The first image in Black Lips' "Justice After All" video advertises a show on Mar. 7, 2014, which is helpful, because if you haven't heard of the band (or of Deerhunter, who they used to play with), you may not have any idea when the clip takes place -- it could easily be anywhere from 1960 to 2050. The video's mix of film, videotape, and digital camera makes it feel like a trip through the ages.
The Atlanta band has been playing timeless, raw, fuzzed-out, vaguely psychedelic punk music that hasn't gone out of style since their 2003 self-titled debut. (Their latest release, Underneath The Rainbow, co-produced by Patrick Carney of The Black Keys, was released this week.)
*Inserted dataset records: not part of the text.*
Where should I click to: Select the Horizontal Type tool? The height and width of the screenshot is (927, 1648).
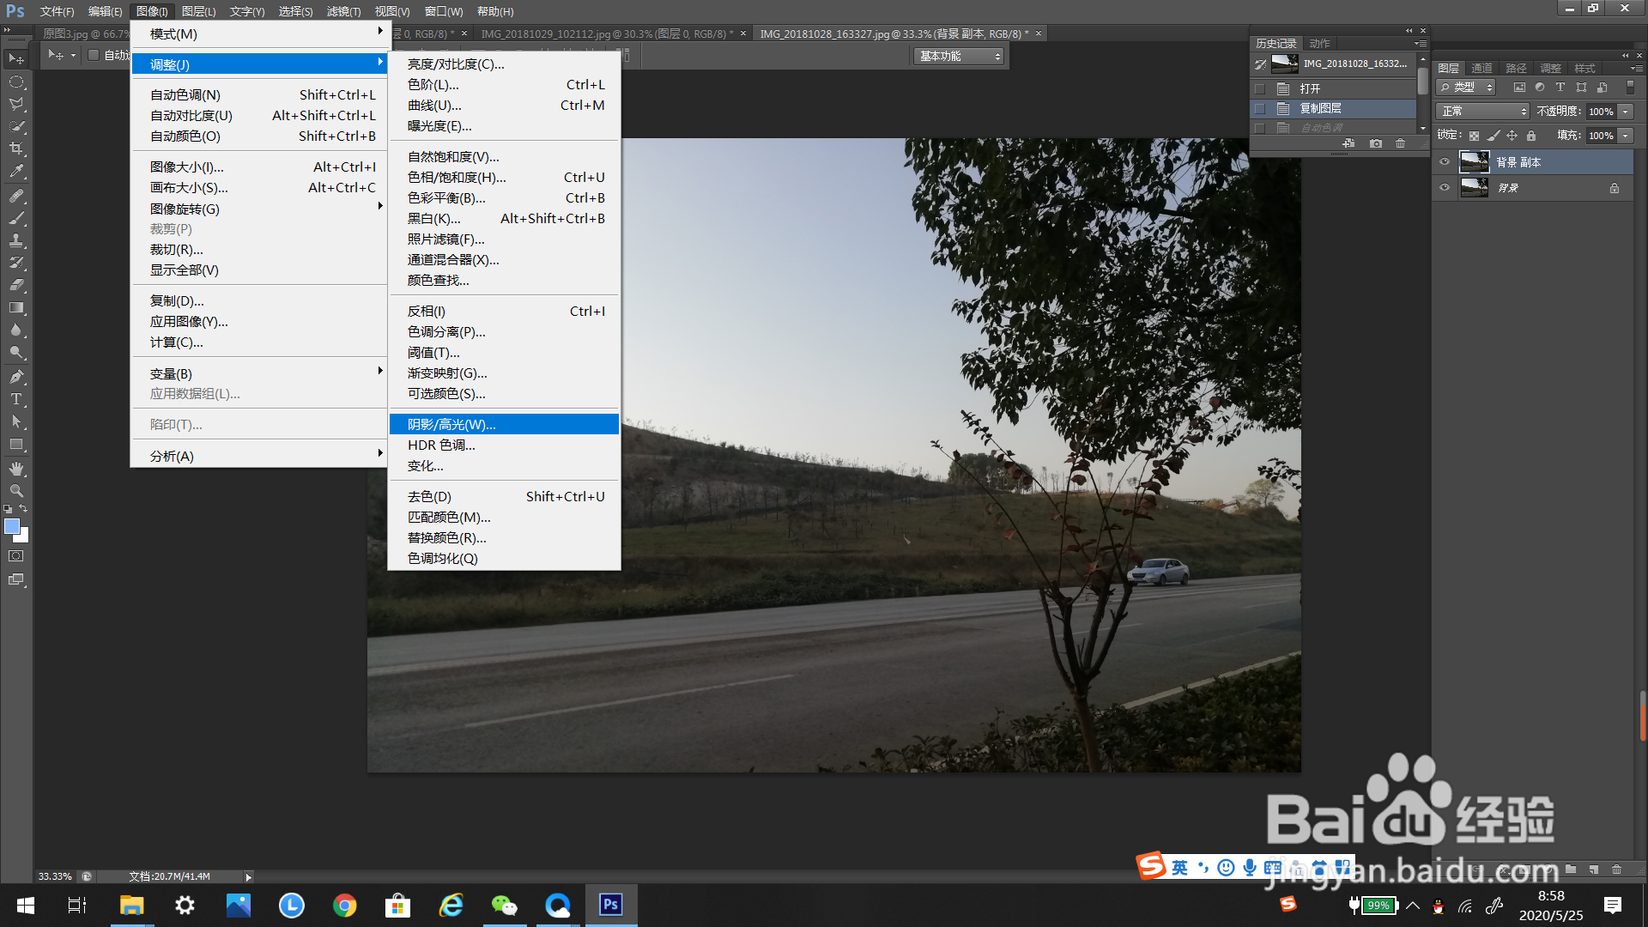click(16, 399)
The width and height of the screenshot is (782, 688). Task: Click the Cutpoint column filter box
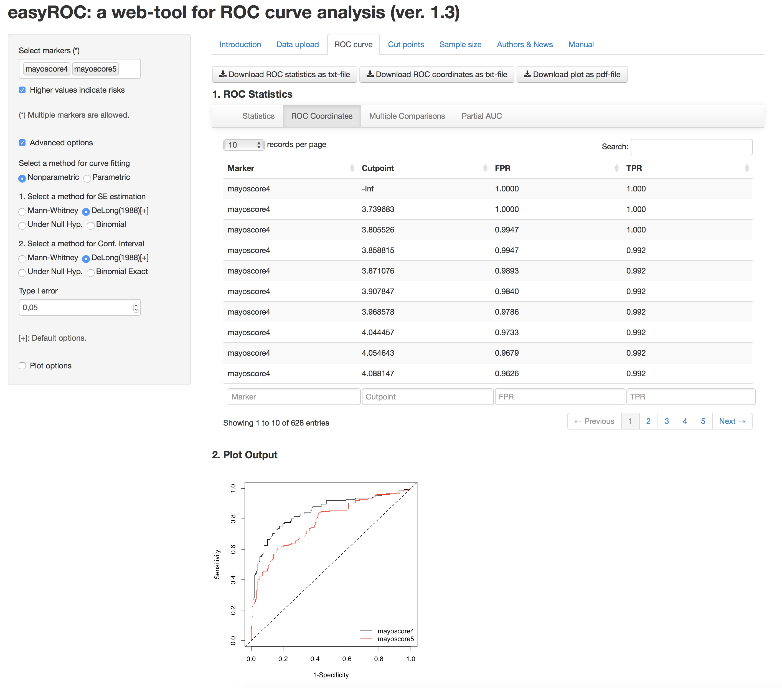click(x=427, y=397)

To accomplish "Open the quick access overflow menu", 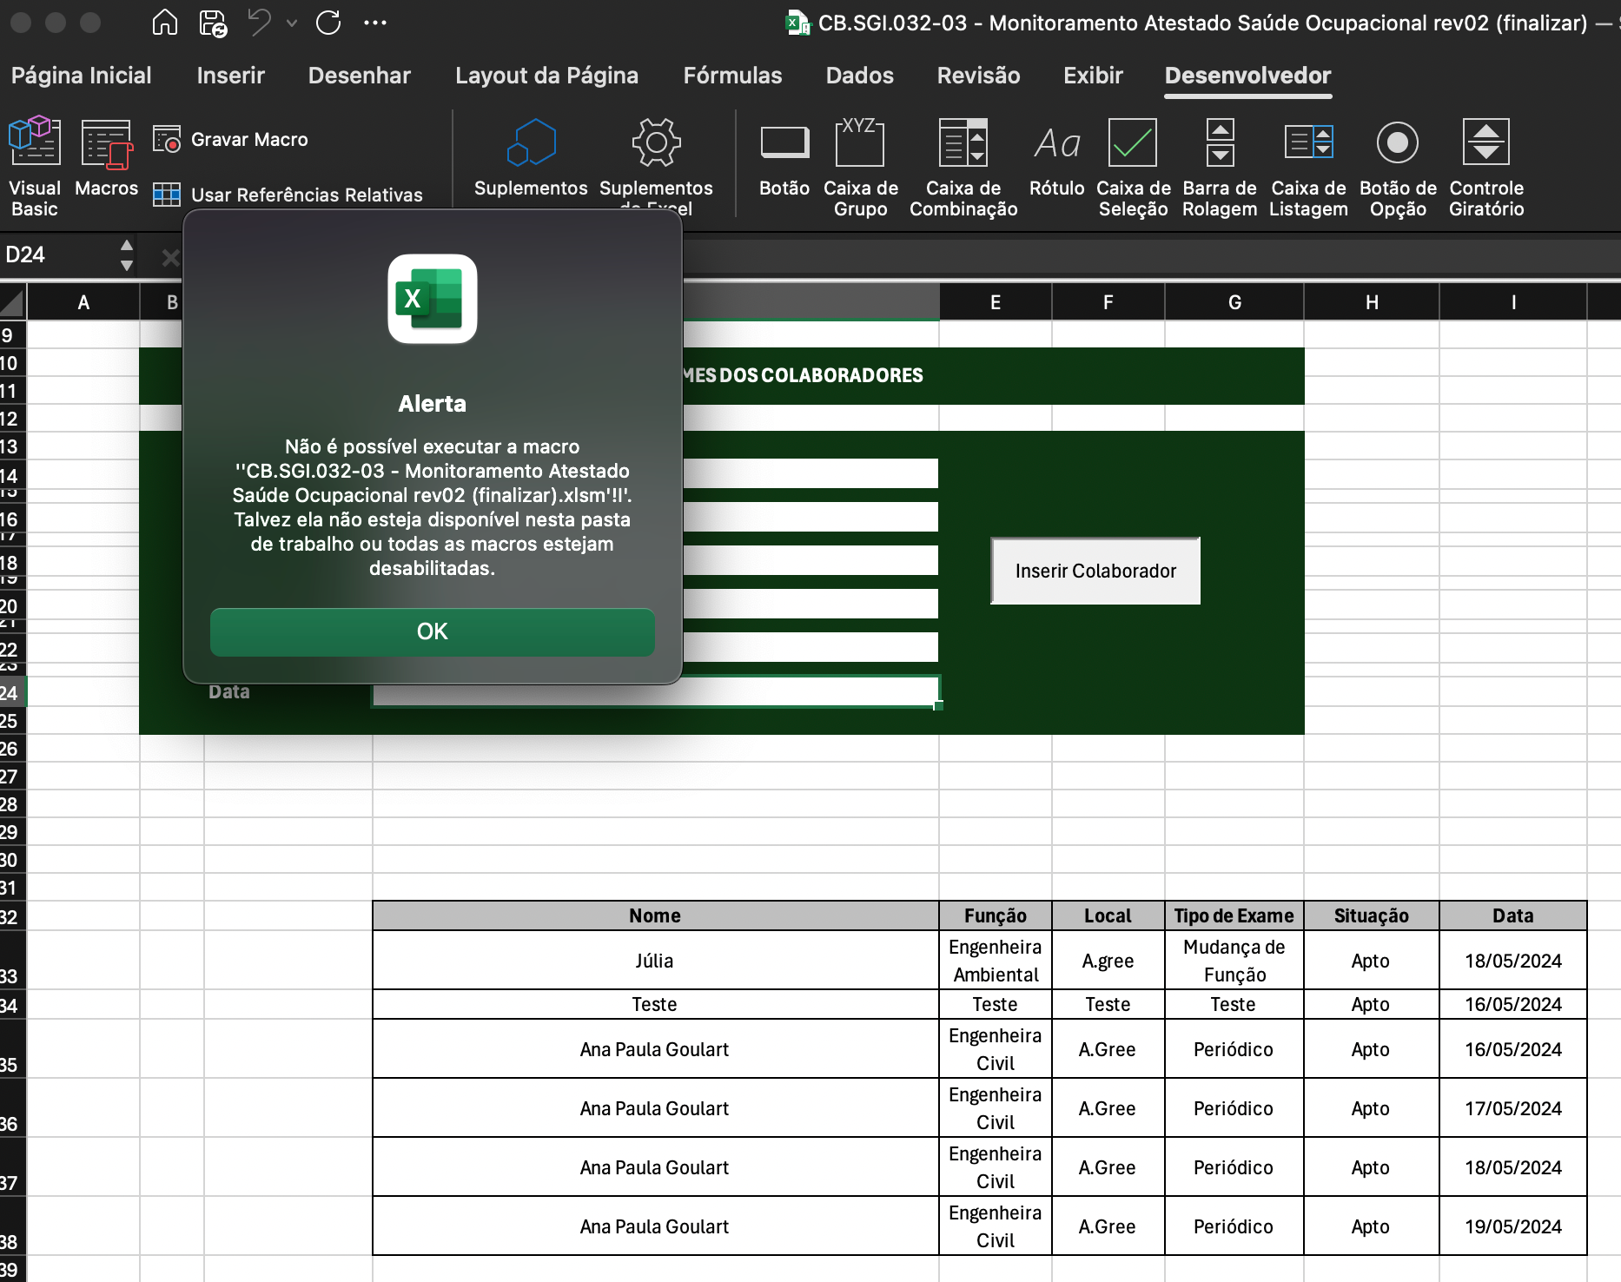I will click(375, 23).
"Justice After All" is no exception. It's a no-frills, gritty, blues-punk track that wouldn't feel out of place playing in the messy dive bars of any decade. The video is mixed with footage from a gig in their hometown, the band running down streets (and occasionally falling over), backstage scenes, and images of fans in such a way as to keep the temporal sleight of hand going as well.
Director Andy Capper, who also shot The Black Lips' "Bad Kids" and ""Go Out & Get It," explained the effect to Noisey: "I guess the inspiration for the look and feel of the video came from the Husker Du track 'Don't Want To Know If You Are Lonely,' which was shot on VHS. And so Danilo [Parra] bought an old Panasonic from eBay and we mixed it with Canon c300 stuff. I wanted it to be a cross between the intimate home made VHS stuff and then have black and white widescreen steadicam shots."
The band is in the midst of a lengthy world tour that brings them to Los Angeles on Friday, as well as Europe later this summer. That's another thing that hasn't gone out of style for bands like this: working your butt off on the road.